Scientists have detected COVID in animals before. Why Omicron in white-tailed deer is especially concerning

Researchers at Penn State have confirmed the first case of the Omicron variant of COVID-19 infecting a wild animal, after the scientists discovered the mutated coronavirus strain in several white-tailed deer in Staten Island, N.Y.

According to the researchers, who have yet to publish their findings, discovering Omicron in deer raises the concern that new variations of the disease could breed within the deer population and then reinfect humans. After all, COVID-19 is a zoonotic virus, meaning it passed from animals to humans in the first case.

“You can imagine this could be a never-ending, perpetual cycle of deer constantly circulating the virus among themselves and picking up the new variants,” Suresh Kuchipudi, a veterinary microbiologist at Penn State who led the research team, told the New York Times.

Deer could be a particularly problematic vector for COVID. The animals roam widely and appear to be generally asymptomatic. Humans are inclined to interact with the seemingly docile creatures (more so than they are, say, with a rat or a mountain lion). Wild deer are also hunted and consumed in the U.S. Some states have already warned hunters to take extra precautions when handling deer carcasses, advising the hunters to wear rubber gloves or even face masks.

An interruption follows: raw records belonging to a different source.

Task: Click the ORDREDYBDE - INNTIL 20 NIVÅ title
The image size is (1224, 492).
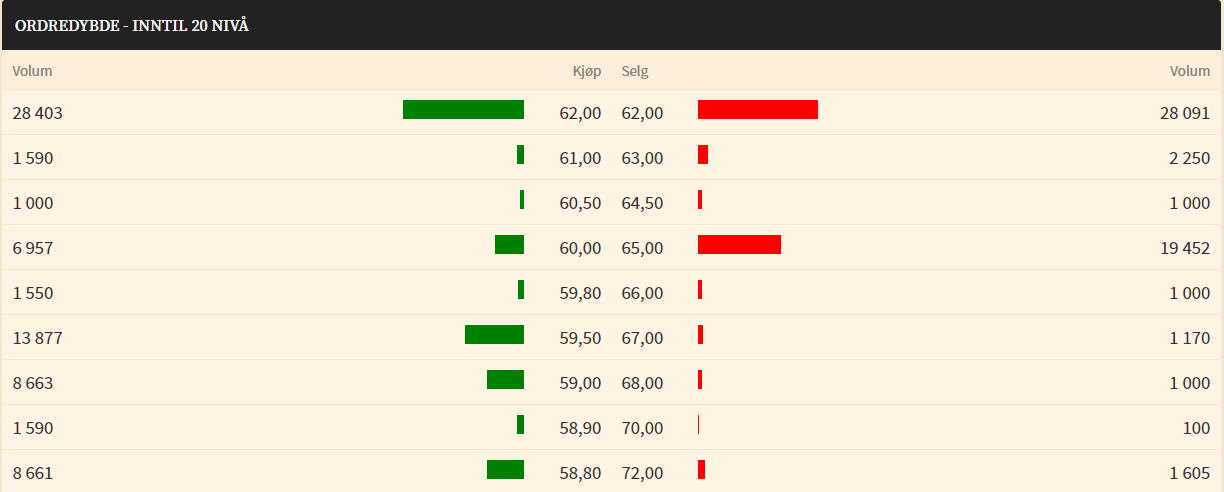Action: click(132, 26)
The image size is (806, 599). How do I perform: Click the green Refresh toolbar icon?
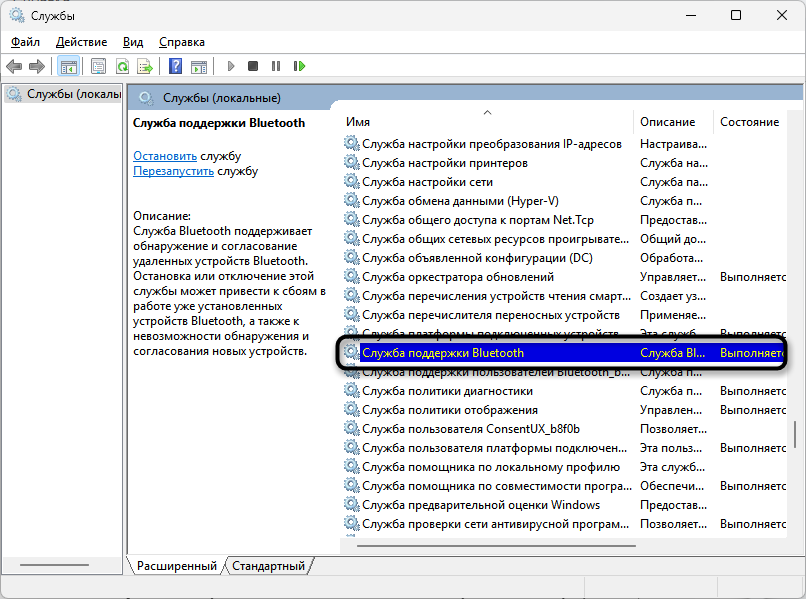(x=122, y=67)
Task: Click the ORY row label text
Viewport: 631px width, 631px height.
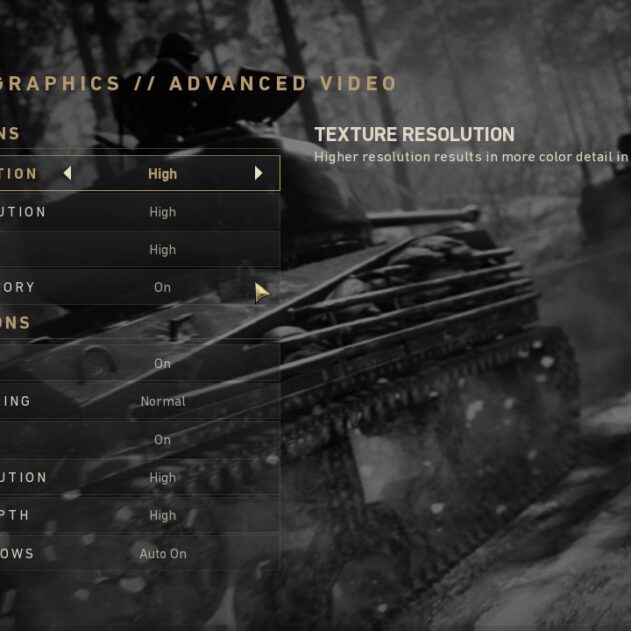Action: [x=18, y=287]
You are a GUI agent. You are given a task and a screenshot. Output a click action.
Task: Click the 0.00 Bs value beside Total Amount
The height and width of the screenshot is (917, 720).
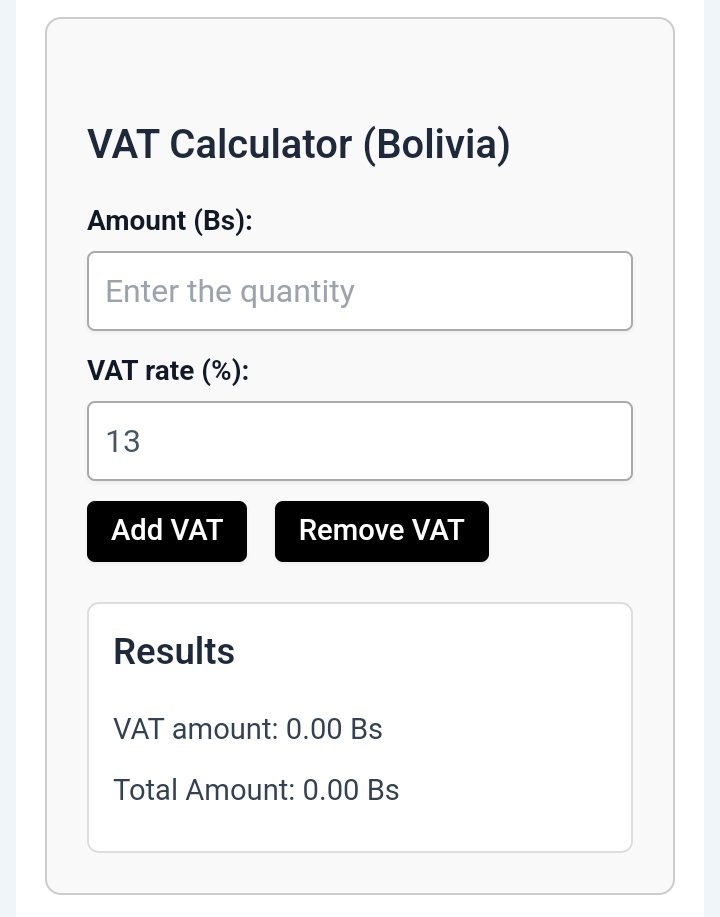coord(351,790)
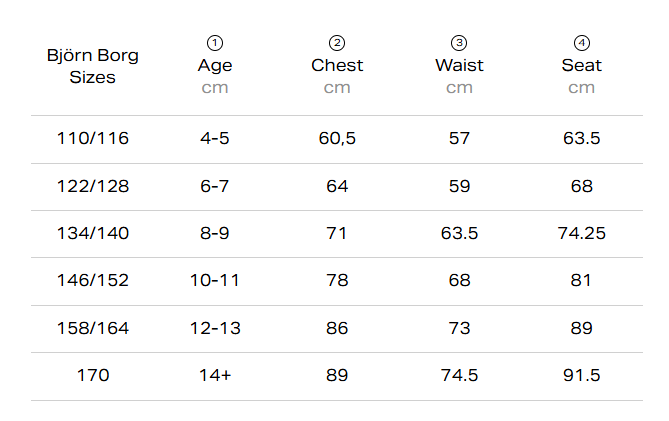Screen dimensions: 669x421
Task: Click the 74.5 waist value
Action: (x=459, y=375)
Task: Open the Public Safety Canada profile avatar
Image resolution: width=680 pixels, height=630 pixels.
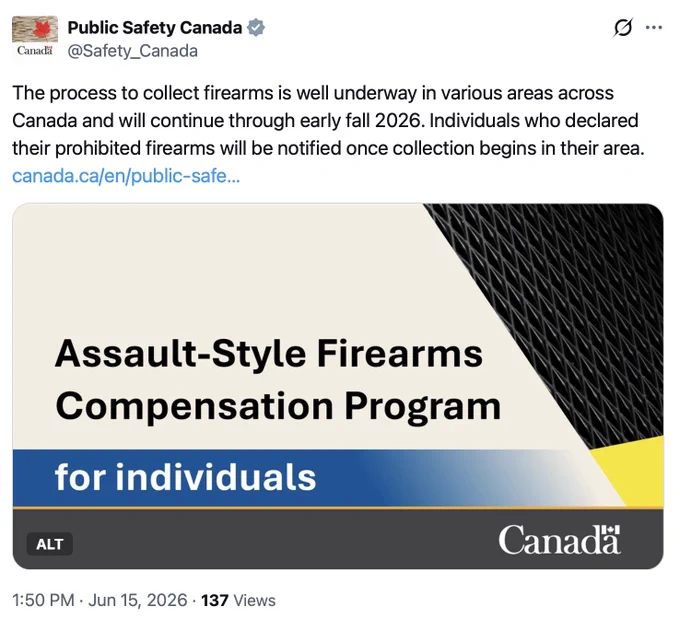Action: [x=35, y=37]
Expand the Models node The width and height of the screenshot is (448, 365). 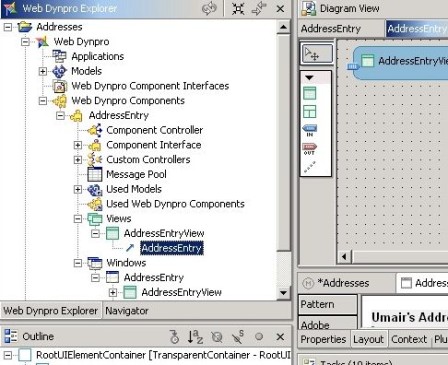(x=43, y=71)
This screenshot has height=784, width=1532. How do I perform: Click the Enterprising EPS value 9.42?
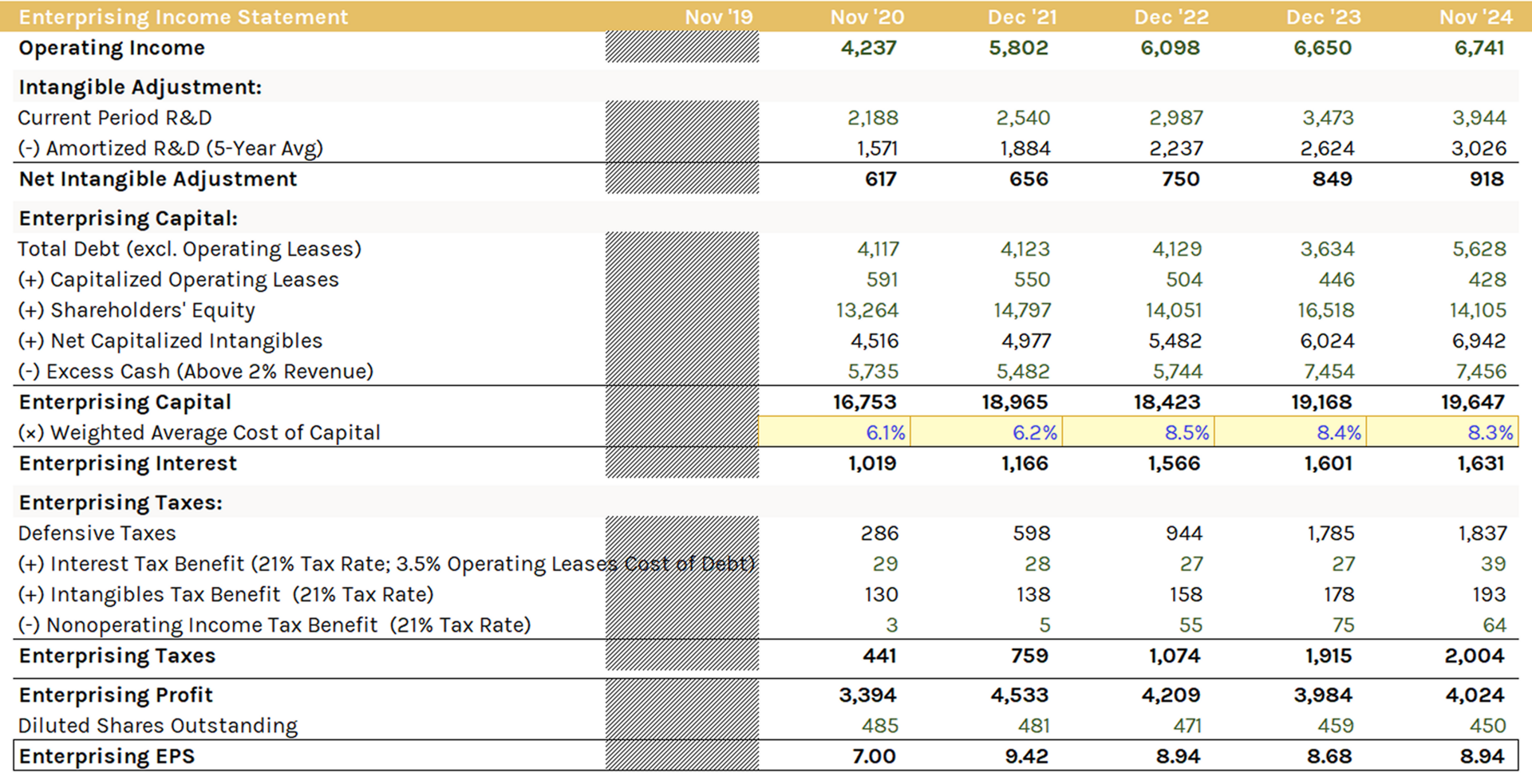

Although the researchers have found evidence that suggests the deer have transmitted the virus among one another, they have yet to find evidence that the virus has then passed from deer back to humans. (It’s possible deer contracted Omicron from humans.)

“We’re brand-new in finding these infections in the wild. And so that’s why we’re taking data, and that’s why we need to do more surveillance,” Kurt Vandegrift, a disease ecologist at Penn State and member of the research team, said to the Times.

The new research isn’t the first time scientists have detected COVID-19 within animals, or even within deer.

Last November, scientists in Iowa reported that 80% of samples taken from white-tailed deer in the state tested positive for the coronavirus. Meanwhile, vets have discovered plentiful COVID-19 cases in pets, gathering enough data to conclude that cats are more susceptible than dogs.

There have been some cases in which mutations of the COVID-19 virus appear to have reinfected humans, after appearing in animals. In 2020 scientists reported a mutant strain of COVID-19 had passed from minks to humans, prompting mass culls of the animal. In Denmark, authorities slaughtered over 17 million farmed minks, to prevent the viral spread.

Last month, authorities in Hong Kong rounded up and killed 2,000 hamsters after discovering COVID in one of the rodents, sold at a local pet shop, and blaming hamster-to-human infection for a rise in local COVID cases.

The government urged pet owners who had recently bought hamsters from the shop to offer up their pets to a euthanasia task force. Local animal lovers responded to the tiny reign of terror by creating an underground railroad for doomed hamsters.

So far, U.S. scientists have not suggested the culling of deer to quell the virus, though the scientists who discovered Omicron in the white-tailed population partnered with a team that was conducting herd thinning operations anyway—sterilizing young bucks—in order to catch and test the deer.

Researchers are concerned that the United States’ 38-million-strong population of deer could serve as a carrier for future outbreaks, but booster vaccines could be developed to tackle that issue. If it comes to that.